Access To Abortion Just Became Even Tougher For Women In Queensland

    More than 800 rural and regional women will be affected every year by the cuts.

    Women terminating a pregnancy face significant financial, legal, and geographical barriers in Queensland, where abortion is still in the criminal code and only lawful to “prevent serious danger to the woman’s physical or mental health”.

    Queensland women have been turned away from hospitals, judged by their GPs, flown interstate to procure an abortion, and experienced harassment outside clinics as there is no law stopping protesters from gathering.

    Now women will face extra obstacles as Australia's largest abortion provider, Marie Stopes International, prepares to stop surgical terminations at its Townsville and Rockhampton clinics.

    It's estimated 800 women travel to these clinics for the procedure every year.

    The chief executive of the not-for-profit social enterprise, Alexis Apostolellis, said the clinics, which serviced women in rural and remote Queensland, had suffered "significant" financial losses.

    "We cannot ask our other centres around Australia to continue absorbing unsustainable losses," Apostolellis told BuzzFeed News, "as we also have a responsibility to provide affordable services to women elsewhere and the more service we provide at a loss, sadly, the more expensive other women will find their options.

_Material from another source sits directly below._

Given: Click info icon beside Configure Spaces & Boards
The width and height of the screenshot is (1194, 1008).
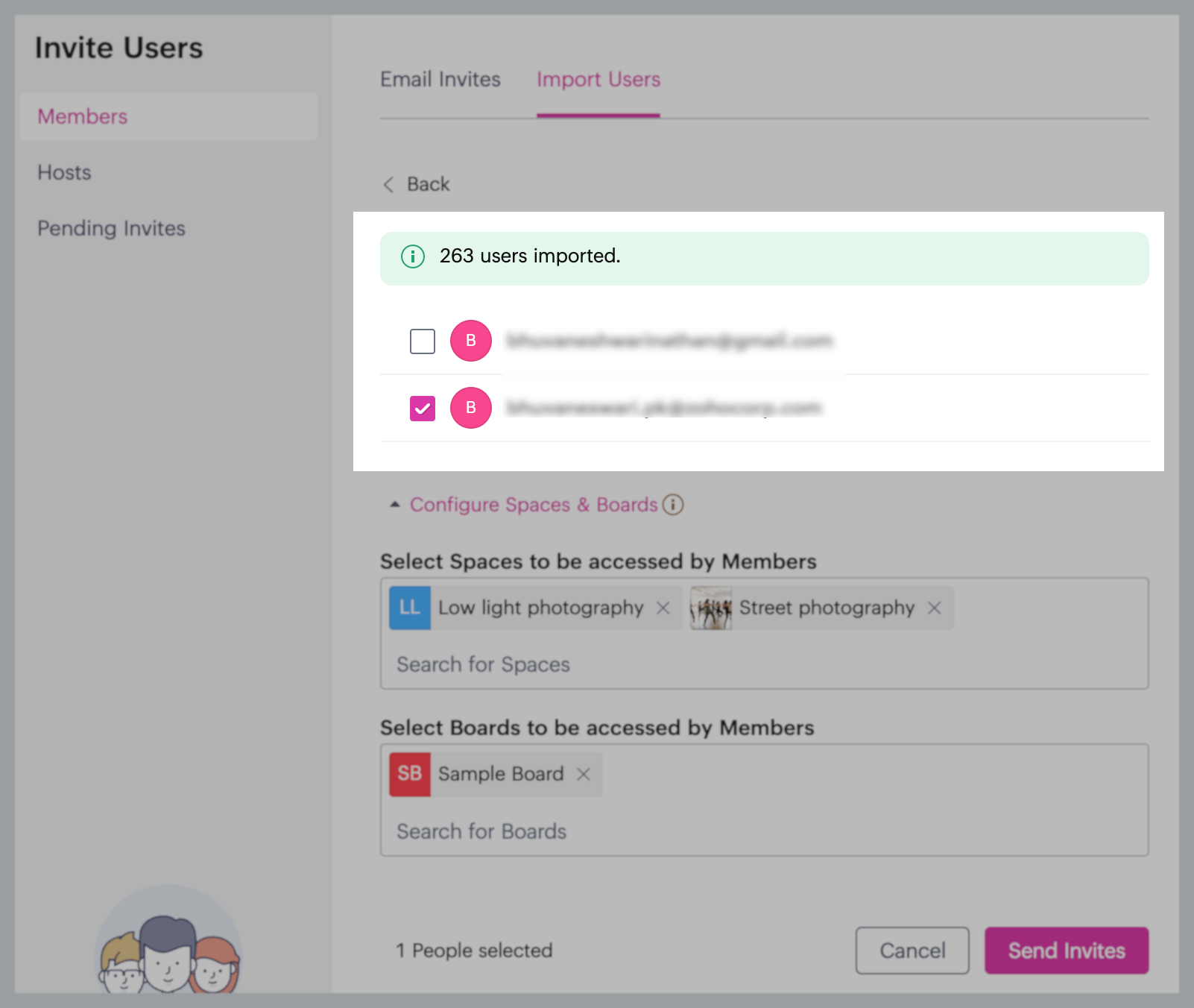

    "We are trying to provide women with reproductive choice in an area of public health not well supported or funded by the public system."

    One of the costs of running the regional clinics was flying in a doctor from Brisbane once a week to perform terminations, he said.

    "For many [women] this would have been their closest option, and the next closest facilities for surgical termination are Brisbane and Cairns.

    "Finding doctors willing to provide surgical terminations is, in general, a complex task, as it’s not something covered in traditional rotations and few doctors choose to specialise."

    Queensland Health estimates that only 1% of abortions are performed in public hospitals, but some14,000 terminations take place in the state every year.

    Cairns MP Rob Pyne’s bill to decriminalise abortion was rejected by a parliamentary inquiry but he has introduced a second, amended bill that he believes answers all the inquiry’s concerns.

    It seeks to amend the state’s Health Act to introduce gestational limits and exemptions for conscientious objection, as well as exclusion zones around clinics to prevent harassment of staff and patients.

    Apostolellis said it was "no surprise" that state governments were reluctant to be involved in service provision in Queensland and New South Wales, where the legal status of abortion was "very unclear".

    "If the Queensland government was open to partnering with private providers in a shared service model," he said, "maintaining an acceptable level of access to surgical procedures in regional centres would be possible, but that is highly improbable under current laws.

    "Maintaining and staffing surgical facilities is extremely expensive and when you add to this the hesitation some health professionals have in providing abortion, especially in regional and rural areas, our challenges multiply."